He’s not doing great on the money front, either ($1.4 million on hand), although he’s running a pretty lean campaign (he spent $2.4 million last quarter).

sarahf: OK, I’ve got a ~ risky pick. ~ Risky because she did just qualify for the December debate, but … Kamala Harris.

nrakich: Readers, Sarah has flown too close to the sun.

geoffrey.skelley: I’m not so sure, Nathaniel — Harris was higher than I expected on my list, too.

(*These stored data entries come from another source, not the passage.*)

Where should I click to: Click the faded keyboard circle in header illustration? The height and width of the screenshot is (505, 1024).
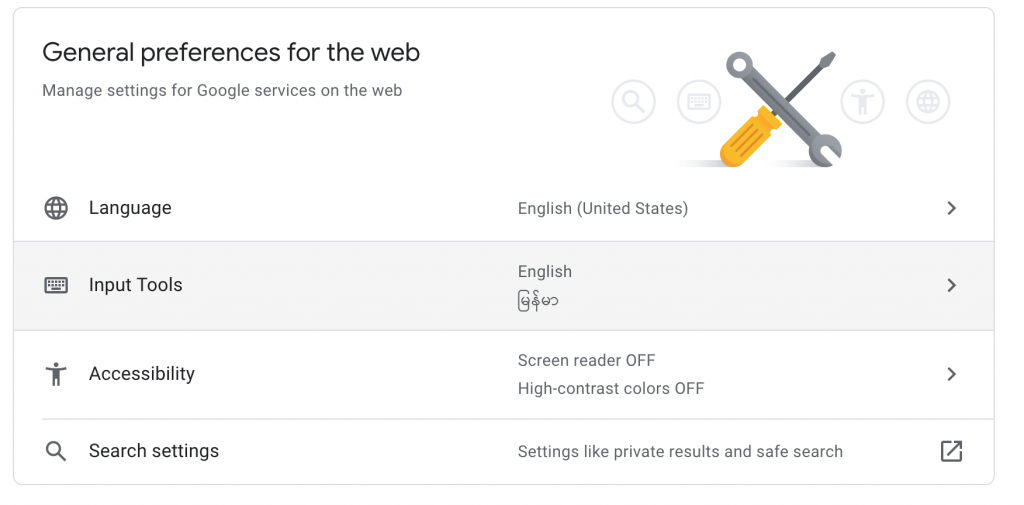699,102
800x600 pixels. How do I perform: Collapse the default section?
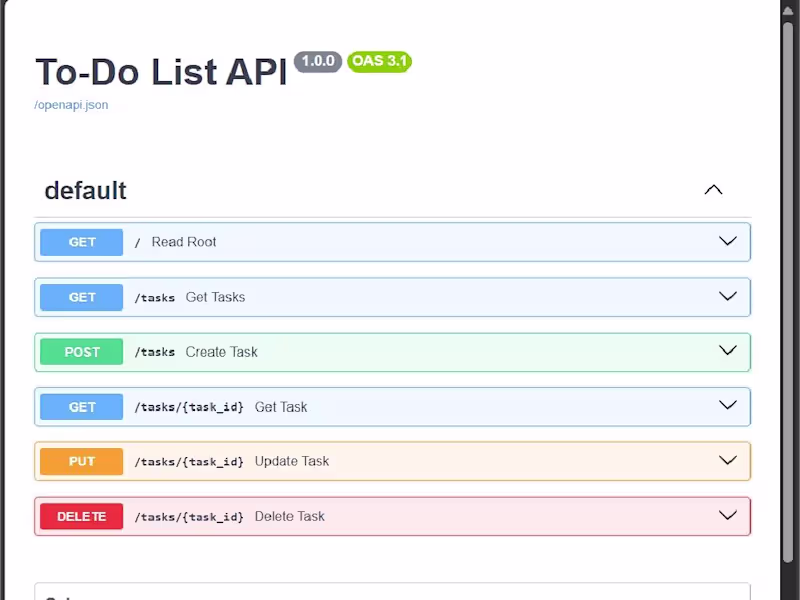pyautogui.click(x=713, y=189)
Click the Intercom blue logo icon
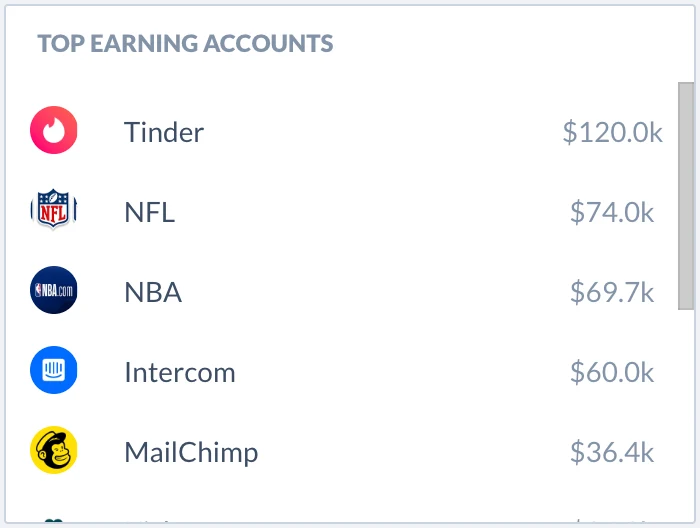 54,370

nrakich: Wow, outnumbered.

sarahf: Ha, Nathaniel is probably right. But hear me out! Harris seems stuck at around 4 percent in the national polling averages, and considering she once hit 15 percent nationally, it seems as if the trend for Harris after the first debate has been losing supporters. She was once fourth nationally, but Pete Buttigieg has edged her out, I think. And as Geoff noted in his piece on Warren’s rise in October, it’s possible that much of Harris’s support has shifted to Warren, as there is some demographic overlap in their support — both candidates have a fair amount of backing from college-educated voters and more progressive voters, meaning it could be really hard for her to win this support back, especially if Buttigieg does well with some of the same voters.

And similar to Castro, Harris has also been cutting staff operations, putting all her eggs in the Iowa basket, it would seem.

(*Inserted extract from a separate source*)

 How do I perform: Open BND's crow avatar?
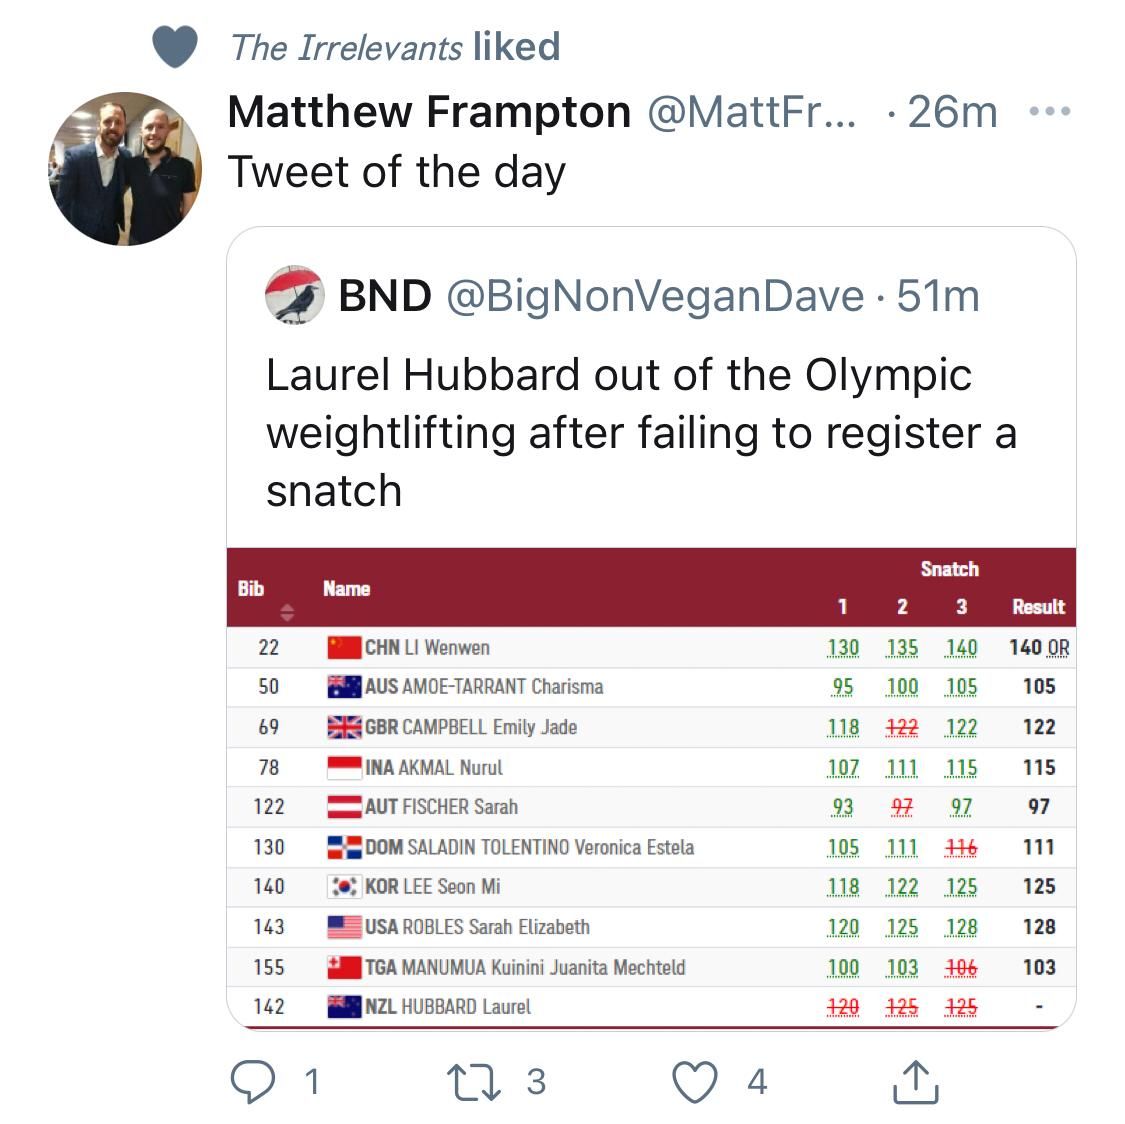coord(294,295)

nrakich: So, here’s the difference for me between Castro and Harris. Castro’s decision seems to be clearly motivated by lack of cash. But Harris raised $12 million last quarter and had $10 million cash on hand. Her campaign staffing move doesn’t strike me as dire, but more so as strategic.

geoffrey.skelley: She’s only polling at around 3 percent in the Hawkeye State, though, so her campaign might be on the brink.

nrakich: But with all that money, Harris isn’t going to drop out for financial reasons. And she’s not going to drop out for debate reasons since, as you said, she’s already qualified for November and December. So why drop out?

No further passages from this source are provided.